#### Task prompt
Copy the lines below word for word, beginning with the first line of the entries and stopping after the line that contains "Action: pos(270,217)".

#### Exercise inputs
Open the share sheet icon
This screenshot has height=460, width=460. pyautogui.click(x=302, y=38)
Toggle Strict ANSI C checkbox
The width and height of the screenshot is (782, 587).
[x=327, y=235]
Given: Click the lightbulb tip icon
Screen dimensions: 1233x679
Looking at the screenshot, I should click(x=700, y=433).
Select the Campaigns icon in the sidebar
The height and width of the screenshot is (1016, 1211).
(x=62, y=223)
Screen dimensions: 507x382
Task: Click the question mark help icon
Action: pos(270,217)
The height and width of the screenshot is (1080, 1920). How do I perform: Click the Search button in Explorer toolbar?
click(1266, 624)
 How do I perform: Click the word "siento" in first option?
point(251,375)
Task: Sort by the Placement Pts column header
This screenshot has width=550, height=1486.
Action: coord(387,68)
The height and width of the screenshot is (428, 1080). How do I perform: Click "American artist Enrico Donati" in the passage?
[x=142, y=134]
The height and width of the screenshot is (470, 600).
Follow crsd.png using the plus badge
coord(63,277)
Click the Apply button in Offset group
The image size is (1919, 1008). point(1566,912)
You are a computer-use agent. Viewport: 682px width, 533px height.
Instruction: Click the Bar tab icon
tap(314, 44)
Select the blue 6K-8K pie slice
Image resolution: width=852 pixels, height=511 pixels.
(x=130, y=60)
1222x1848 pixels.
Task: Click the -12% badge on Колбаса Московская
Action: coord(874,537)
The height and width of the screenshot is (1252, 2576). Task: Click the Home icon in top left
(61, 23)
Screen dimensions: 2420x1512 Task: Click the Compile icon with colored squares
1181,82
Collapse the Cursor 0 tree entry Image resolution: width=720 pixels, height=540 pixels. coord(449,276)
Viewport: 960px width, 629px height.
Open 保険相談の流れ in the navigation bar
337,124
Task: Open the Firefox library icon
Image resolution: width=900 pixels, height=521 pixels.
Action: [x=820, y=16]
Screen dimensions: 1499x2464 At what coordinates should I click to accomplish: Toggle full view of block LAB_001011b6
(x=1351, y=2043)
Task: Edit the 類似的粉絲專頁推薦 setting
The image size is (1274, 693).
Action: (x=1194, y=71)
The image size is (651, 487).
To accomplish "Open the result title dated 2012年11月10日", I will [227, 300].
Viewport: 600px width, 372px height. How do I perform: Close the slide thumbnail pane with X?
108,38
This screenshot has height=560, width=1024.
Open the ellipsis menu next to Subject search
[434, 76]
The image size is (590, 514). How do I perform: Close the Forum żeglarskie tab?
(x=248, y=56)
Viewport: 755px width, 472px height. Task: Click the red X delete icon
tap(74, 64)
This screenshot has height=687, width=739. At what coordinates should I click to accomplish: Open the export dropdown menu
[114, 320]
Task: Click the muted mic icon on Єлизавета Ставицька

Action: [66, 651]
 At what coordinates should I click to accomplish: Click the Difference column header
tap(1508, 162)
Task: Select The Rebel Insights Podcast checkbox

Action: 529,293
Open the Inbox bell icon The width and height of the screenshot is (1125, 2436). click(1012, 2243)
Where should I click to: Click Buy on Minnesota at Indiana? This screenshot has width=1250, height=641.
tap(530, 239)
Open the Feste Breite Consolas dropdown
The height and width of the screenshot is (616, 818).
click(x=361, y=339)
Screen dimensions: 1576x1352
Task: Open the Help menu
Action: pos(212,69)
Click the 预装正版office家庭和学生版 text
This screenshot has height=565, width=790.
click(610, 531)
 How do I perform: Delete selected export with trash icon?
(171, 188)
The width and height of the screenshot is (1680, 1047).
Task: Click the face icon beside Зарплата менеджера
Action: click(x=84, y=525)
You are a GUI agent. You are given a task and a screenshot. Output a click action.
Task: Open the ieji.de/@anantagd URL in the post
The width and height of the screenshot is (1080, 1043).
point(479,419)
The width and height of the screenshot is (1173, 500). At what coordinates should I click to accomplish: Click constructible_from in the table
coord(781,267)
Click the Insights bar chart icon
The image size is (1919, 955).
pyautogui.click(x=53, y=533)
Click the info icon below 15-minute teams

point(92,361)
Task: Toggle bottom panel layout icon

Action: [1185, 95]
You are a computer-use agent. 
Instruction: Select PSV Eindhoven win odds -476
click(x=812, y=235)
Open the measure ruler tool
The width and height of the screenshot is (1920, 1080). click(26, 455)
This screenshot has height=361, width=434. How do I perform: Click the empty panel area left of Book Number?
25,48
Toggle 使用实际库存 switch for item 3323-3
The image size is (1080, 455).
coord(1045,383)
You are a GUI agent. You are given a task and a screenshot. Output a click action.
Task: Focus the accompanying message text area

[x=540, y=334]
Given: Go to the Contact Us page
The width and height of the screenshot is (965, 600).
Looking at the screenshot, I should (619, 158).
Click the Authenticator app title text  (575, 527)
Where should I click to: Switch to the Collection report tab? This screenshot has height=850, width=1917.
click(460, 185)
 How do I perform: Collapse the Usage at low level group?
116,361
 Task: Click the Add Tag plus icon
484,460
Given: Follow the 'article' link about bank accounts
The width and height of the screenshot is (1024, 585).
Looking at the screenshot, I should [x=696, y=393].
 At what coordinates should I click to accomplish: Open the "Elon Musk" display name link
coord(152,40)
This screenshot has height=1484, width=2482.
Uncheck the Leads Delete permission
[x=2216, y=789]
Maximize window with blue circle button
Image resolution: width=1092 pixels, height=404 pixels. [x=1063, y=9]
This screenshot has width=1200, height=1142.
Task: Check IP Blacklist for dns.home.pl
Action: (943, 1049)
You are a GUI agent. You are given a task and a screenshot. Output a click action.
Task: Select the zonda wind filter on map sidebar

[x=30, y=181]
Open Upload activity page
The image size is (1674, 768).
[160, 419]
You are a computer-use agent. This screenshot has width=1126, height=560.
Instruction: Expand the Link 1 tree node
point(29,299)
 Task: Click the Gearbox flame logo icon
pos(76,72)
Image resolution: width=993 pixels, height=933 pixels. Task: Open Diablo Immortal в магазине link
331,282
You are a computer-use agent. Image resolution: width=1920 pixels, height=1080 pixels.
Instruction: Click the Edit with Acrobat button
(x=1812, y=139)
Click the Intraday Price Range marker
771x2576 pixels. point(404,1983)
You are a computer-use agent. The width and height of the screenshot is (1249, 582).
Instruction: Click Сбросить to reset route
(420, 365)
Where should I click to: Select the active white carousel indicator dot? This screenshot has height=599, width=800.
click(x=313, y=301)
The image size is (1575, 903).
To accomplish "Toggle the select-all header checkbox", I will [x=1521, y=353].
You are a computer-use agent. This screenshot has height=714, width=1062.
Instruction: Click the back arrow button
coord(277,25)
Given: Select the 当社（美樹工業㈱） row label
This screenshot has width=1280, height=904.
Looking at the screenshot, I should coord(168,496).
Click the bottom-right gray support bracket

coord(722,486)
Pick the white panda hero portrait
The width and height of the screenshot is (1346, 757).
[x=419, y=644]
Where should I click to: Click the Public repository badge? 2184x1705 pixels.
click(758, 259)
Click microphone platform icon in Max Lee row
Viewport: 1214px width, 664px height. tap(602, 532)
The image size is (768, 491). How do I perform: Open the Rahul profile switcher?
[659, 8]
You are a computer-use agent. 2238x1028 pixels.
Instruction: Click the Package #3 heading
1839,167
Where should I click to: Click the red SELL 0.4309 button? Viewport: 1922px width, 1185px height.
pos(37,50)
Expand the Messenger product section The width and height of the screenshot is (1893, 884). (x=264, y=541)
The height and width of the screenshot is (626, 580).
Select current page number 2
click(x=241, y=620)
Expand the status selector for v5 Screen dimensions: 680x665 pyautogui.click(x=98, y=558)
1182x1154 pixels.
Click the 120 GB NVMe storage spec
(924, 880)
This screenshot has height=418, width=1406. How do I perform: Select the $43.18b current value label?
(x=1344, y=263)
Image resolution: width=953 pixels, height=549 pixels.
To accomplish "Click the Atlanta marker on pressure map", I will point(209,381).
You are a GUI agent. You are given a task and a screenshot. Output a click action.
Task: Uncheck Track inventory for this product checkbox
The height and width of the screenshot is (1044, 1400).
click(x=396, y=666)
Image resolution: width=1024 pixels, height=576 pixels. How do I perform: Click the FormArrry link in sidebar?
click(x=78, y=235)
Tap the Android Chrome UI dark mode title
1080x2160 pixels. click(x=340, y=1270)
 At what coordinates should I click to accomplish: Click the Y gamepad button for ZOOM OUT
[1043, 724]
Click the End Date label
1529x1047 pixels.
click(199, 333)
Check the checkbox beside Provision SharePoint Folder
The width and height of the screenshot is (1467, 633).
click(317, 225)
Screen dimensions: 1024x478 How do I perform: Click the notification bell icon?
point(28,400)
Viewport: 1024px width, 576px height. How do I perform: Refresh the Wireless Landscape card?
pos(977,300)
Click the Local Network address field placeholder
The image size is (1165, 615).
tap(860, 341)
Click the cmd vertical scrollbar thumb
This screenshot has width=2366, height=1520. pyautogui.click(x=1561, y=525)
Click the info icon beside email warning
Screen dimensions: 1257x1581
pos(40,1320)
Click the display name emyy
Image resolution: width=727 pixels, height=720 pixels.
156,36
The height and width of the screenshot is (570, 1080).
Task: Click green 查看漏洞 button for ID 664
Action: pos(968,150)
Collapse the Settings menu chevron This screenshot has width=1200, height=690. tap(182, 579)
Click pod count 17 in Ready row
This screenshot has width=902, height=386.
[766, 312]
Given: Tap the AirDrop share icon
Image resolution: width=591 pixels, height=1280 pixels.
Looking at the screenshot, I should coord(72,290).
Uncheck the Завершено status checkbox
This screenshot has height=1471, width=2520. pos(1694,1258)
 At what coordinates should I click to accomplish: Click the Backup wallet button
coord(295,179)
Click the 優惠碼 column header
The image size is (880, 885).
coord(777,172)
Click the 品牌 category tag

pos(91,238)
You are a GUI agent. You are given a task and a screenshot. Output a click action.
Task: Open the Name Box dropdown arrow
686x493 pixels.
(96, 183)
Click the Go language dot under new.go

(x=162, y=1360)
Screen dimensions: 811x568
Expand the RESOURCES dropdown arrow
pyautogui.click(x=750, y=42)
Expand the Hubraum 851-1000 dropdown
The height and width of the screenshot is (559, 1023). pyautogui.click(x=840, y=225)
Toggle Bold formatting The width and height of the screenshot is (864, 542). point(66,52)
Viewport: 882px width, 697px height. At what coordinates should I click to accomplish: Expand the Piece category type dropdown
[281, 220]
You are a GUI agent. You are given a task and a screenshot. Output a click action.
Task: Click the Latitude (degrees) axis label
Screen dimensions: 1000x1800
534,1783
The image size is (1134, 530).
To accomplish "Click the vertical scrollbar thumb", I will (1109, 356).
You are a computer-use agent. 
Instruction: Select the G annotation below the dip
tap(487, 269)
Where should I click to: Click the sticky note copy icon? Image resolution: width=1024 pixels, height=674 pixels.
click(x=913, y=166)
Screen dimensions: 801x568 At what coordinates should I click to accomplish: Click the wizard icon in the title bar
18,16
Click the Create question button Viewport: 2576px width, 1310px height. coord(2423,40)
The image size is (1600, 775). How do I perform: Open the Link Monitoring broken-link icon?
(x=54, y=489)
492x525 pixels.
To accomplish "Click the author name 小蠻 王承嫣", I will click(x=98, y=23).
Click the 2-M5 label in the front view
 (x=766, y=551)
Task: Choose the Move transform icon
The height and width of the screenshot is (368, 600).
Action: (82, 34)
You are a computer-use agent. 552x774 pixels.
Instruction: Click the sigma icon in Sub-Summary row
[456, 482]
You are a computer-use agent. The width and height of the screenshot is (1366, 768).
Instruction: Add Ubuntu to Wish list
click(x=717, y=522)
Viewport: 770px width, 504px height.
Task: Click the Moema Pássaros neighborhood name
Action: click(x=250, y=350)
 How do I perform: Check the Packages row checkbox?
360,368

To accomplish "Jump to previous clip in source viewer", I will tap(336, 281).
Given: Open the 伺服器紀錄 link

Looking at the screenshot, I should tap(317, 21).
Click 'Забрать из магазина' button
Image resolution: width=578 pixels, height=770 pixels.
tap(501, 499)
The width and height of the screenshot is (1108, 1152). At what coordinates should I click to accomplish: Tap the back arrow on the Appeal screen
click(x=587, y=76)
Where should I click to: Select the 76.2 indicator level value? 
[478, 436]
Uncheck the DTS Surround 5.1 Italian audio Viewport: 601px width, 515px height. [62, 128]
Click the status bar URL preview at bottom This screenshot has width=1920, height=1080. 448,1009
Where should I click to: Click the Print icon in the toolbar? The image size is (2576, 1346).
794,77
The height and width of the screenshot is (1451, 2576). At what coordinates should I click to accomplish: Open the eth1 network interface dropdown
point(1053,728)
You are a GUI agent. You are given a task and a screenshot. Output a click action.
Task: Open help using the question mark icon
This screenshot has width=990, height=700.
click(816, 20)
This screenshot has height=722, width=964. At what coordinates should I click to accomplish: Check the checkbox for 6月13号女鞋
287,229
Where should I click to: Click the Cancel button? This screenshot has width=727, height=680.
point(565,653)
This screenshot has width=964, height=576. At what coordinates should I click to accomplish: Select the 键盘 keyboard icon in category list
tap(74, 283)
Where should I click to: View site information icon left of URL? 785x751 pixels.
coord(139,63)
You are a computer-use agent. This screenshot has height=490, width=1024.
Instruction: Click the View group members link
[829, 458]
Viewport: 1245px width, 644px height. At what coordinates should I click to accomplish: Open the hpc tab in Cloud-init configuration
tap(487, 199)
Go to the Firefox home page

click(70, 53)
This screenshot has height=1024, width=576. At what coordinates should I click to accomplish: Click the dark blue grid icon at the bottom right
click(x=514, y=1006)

#### Exercise output
Open the share sheet icon
This screenshot has height=460, width=460. pyautogui.click(x=302, y=38)
Toggle Strict ANSI C checkbox
The width and height of the screenshot is (782, 587).
[x=327, y=235]
Given: Click the lightbulb tip icon
Screen dimensions: 1233x679
Looking at the screenshot, I should click(x=700, y=433).
Select the Campaigns icon in the sidebar
The height and width of the screenshot is (1016, 1211).
(x=62, y=223)
Screen dimensions: 507x382
Task: Click the question mark help icon
Action: pos(270,217)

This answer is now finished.